L’Associazione Pazienti Ipofosfatasia ha accolto con grande entusiasmo la decisione dell’AIFA. “Oggi è un momento decisivo per la comunità dell’HPP, che dispone per la prima volta di una terapia approvata e rimborsata” – commenta Luisa Nico, Presidente API. “L’ipofosfatasia è una malattia con un impatto devastante sulla qualità della vita e il nostro impegno sarà ancora maggiore per aumentare la conoscenza di questa patologia rara, e per ottenere una diagnosi precoce e più tempestiva ora che abbiamo a disposizione un trattamento efficace”.
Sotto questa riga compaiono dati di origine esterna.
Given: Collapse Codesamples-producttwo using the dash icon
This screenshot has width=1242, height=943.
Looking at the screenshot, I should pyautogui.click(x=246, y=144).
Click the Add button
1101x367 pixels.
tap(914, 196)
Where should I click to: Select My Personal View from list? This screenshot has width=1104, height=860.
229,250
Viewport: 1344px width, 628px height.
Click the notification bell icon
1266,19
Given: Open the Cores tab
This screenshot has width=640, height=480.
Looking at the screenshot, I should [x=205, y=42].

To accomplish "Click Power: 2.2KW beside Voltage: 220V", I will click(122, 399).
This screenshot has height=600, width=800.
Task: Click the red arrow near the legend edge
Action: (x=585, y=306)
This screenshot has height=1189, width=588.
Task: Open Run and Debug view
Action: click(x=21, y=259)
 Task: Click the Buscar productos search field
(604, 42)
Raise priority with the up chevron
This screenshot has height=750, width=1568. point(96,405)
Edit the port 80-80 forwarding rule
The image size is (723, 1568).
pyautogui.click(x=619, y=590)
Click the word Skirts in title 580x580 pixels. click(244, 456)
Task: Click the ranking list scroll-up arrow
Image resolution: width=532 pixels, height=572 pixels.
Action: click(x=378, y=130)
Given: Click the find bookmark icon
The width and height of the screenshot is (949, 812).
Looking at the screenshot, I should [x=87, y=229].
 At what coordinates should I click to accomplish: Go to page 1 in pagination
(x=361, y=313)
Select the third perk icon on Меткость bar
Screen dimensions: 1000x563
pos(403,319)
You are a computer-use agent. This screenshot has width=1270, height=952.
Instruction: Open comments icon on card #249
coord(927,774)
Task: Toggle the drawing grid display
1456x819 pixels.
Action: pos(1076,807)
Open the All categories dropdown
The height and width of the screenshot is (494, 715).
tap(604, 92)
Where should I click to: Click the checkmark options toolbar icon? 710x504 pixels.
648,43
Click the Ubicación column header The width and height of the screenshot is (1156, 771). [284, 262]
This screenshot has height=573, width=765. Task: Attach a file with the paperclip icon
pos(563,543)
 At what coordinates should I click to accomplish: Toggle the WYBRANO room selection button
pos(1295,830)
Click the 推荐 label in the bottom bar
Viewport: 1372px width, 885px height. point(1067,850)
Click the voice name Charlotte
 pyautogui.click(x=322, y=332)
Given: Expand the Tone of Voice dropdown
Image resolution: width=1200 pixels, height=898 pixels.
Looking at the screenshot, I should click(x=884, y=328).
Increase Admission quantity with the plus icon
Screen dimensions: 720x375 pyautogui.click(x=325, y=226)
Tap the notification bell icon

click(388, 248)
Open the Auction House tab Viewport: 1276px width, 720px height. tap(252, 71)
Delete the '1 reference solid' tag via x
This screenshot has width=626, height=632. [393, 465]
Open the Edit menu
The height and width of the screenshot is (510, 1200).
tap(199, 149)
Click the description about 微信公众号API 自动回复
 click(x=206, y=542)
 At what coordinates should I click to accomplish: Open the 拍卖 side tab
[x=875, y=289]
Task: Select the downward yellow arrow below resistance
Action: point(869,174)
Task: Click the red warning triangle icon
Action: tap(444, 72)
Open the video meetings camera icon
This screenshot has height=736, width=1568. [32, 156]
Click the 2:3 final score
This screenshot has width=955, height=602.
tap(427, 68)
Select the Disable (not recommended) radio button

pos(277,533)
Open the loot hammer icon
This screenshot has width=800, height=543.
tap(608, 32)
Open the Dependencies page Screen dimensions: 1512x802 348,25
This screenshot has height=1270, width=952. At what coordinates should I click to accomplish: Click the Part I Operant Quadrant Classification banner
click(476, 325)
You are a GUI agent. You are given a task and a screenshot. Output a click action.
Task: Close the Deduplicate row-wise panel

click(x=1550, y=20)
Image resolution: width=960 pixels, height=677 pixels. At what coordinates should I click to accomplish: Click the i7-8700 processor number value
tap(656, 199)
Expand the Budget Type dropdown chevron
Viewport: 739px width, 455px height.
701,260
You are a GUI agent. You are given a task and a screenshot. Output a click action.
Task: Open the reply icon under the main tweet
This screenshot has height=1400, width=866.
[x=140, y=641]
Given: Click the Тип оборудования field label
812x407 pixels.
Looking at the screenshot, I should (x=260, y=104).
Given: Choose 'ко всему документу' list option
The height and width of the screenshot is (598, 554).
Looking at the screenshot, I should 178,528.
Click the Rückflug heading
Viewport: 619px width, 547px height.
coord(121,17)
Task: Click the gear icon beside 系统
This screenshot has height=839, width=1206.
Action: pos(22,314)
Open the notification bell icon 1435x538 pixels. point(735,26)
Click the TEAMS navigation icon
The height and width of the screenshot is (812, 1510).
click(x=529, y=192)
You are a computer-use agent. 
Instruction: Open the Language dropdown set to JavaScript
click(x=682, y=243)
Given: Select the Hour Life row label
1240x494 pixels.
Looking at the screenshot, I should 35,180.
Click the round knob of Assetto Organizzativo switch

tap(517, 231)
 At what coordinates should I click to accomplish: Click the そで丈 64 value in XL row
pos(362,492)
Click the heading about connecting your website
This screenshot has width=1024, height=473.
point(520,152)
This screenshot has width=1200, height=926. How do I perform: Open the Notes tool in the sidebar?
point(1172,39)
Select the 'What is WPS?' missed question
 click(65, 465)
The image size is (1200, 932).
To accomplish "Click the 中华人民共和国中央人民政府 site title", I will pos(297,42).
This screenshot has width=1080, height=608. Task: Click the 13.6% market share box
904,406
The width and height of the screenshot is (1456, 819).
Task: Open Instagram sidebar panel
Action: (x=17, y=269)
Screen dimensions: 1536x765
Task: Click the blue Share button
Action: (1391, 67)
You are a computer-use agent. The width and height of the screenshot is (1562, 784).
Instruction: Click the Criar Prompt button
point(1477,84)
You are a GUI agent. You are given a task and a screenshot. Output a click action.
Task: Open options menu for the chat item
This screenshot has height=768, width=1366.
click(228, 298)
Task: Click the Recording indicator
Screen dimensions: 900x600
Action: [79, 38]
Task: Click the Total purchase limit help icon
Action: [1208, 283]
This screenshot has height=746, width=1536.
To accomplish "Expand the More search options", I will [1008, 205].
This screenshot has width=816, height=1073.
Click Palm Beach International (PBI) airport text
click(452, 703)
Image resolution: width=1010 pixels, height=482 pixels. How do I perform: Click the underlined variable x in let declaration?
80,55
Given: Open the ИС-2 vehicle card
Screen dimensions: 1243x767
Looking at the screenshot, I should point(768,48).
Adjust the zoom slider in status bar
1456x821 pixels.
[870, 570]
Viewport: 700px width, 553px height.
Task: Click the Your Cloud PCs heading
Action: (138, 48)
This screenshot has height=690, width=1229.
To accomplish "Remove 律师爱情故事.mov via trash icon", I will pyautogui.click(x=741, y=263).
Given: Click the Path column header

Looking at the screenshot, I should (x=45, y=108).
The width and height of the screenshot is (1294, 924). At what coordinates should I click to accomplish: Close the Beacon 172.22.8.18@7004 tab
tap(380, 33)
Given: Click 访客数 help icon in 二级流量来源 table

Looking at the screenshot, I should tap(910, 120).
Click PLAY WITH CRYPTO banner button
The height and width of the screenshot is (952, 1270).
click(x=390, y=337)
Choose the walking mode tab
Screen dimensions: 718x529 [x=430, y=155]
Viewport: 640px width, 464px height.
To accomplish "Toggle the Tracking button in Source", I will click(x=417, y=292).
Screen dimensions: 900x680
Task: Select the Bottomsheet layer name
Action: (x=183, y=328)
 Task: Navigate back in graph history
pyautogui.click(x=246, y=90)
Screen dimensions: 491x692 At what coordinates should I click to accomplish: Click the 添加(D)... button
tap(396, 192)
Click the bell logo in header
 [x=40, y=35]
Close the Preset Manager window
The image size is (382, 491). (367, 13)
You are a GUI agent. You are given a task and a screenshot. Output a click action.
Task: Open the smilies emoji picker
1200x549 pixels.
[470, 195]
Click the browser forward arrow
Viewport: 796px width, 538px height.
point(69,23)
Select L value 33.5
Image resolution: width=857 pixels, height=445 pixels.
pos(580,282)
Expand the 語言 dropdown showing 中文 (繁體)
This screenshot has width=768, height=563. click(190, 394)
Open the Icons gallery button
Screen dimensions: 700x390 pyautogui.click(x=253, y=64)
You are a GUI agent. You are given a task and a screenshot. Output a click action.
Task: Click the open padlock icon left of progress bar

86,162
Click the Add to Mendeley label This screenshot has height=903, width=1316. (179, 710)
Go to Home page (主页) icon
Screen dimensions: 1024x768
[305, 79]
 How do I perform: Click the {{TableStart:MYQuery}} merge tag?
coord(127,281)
“Essere a fianco delle persone che convivono con una malattia rara e dei loro caregiver è parte della nostra missione ed è con grande orgoglio che oggi annunciamo un traguardo fondamentale per la comunità dell’ipofosfatasia in Italia, che avrà finalmente a disposizione un trattamento efficace”, afferma Federica Sottana, Senior Country Medical Director di Alexion, AstraZeneca Rare Disease. “Come azienda siamo impegnati nella ricerca e sviluppo di terapie innovative per le persone con malattie rare. Continueremo a lavorare al fianco di medici, associazioni di pazienti e istituzioni, consapevoli che è solo attraverso un approccio collaborativo e di sistema che potremo raggiungere il nostro obiettivo”.